## DIRECTIONS FOR THIS TASK
Below is a listing with pictures in it; transcribe exactly the lines from the one that has "Enable the Conditional Behavior checkbox" through the one that has "638x1380 pixels.", and omit those pictures.

## EXERCISE INPUT
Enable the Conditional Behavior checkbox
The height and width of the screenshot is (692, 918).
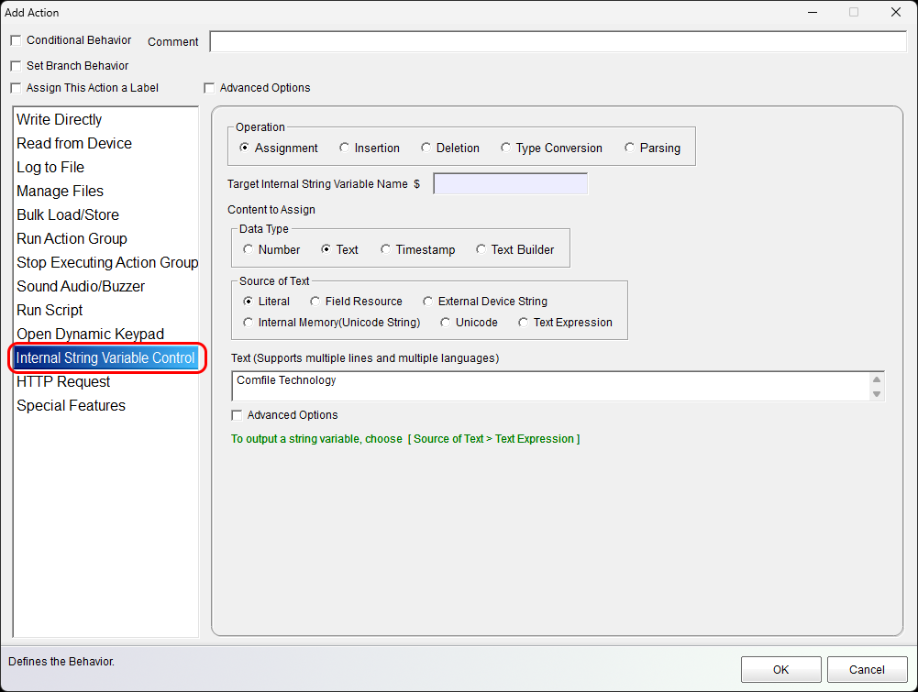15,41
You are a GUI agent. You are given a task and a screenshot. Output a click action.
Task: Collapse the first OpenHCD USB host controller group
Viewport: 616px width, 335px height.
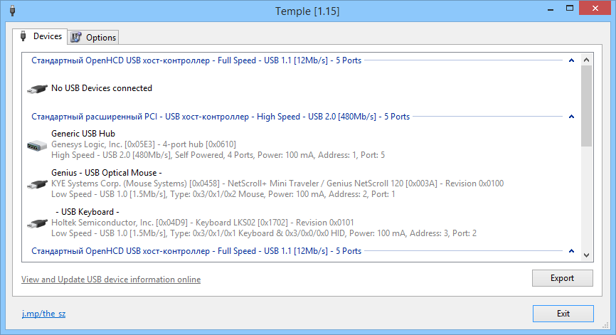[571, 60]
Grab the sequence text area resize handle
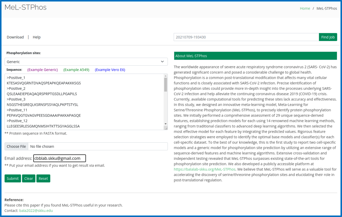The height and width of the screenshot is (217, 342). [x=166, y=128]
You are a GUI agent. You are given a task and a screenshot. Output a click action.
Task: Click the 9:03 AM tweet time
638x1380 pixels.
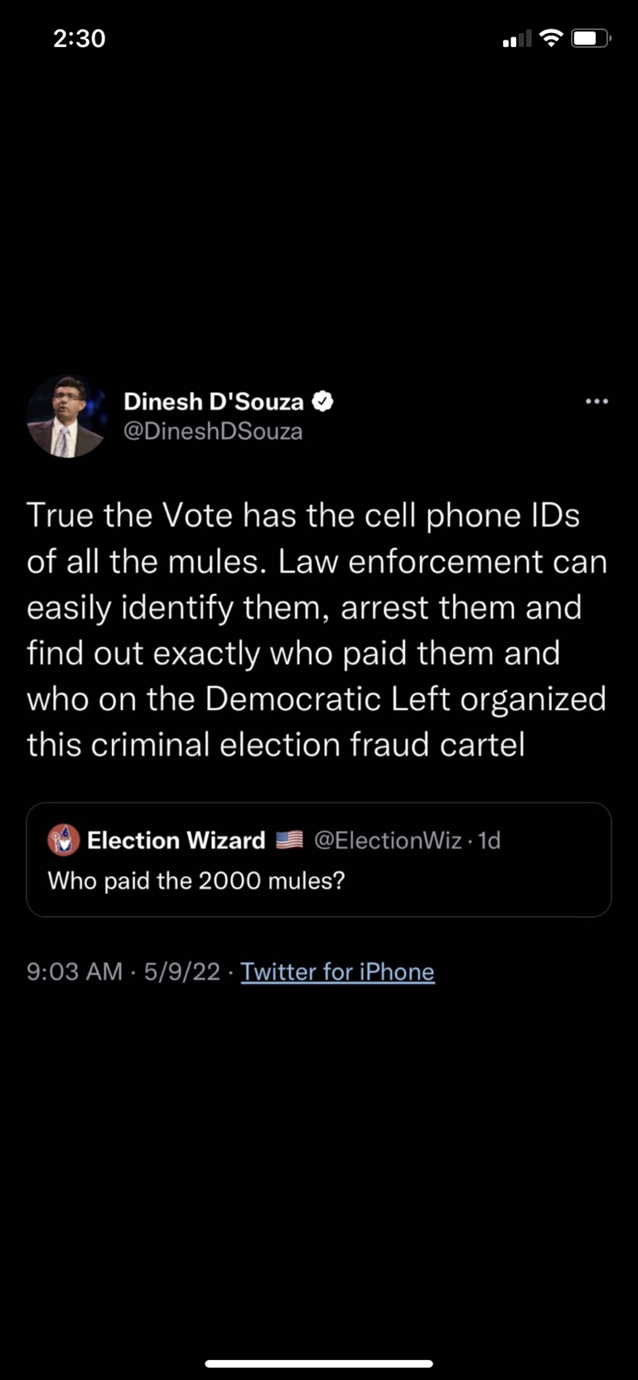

* * *

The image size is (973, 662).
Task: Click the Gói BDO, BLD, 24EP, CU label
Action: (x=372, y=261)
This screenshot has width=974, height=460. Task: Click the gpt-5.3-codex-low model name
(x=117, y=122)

---

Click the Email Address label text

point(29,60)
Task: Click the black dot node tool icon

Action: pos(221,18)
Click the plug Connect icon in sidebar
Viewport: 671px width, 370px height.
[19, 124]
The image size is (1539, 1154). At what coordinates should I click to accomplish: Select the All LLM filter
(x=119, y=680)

## EXERCISE RESULT
Enable the Conditional Behavior checkbox
The height and width of the screenshot is (692, 918).
15,41
You are a GUI agent. You are given a task and a screenshot. Output a click action.
Task: Collapse the first OpenHCD USB host controller group
Viewport: 616px width, 335px height.
[571, 60]
Grab the sequence text area resize handle
The height and width of the screenshot is (217, 342). [x=166, y=128]
You are a GUI agent. You are given a task and a screenshot. Output a click action.
Task: Click the 9:03 AM tweet time
638x1380 pixels.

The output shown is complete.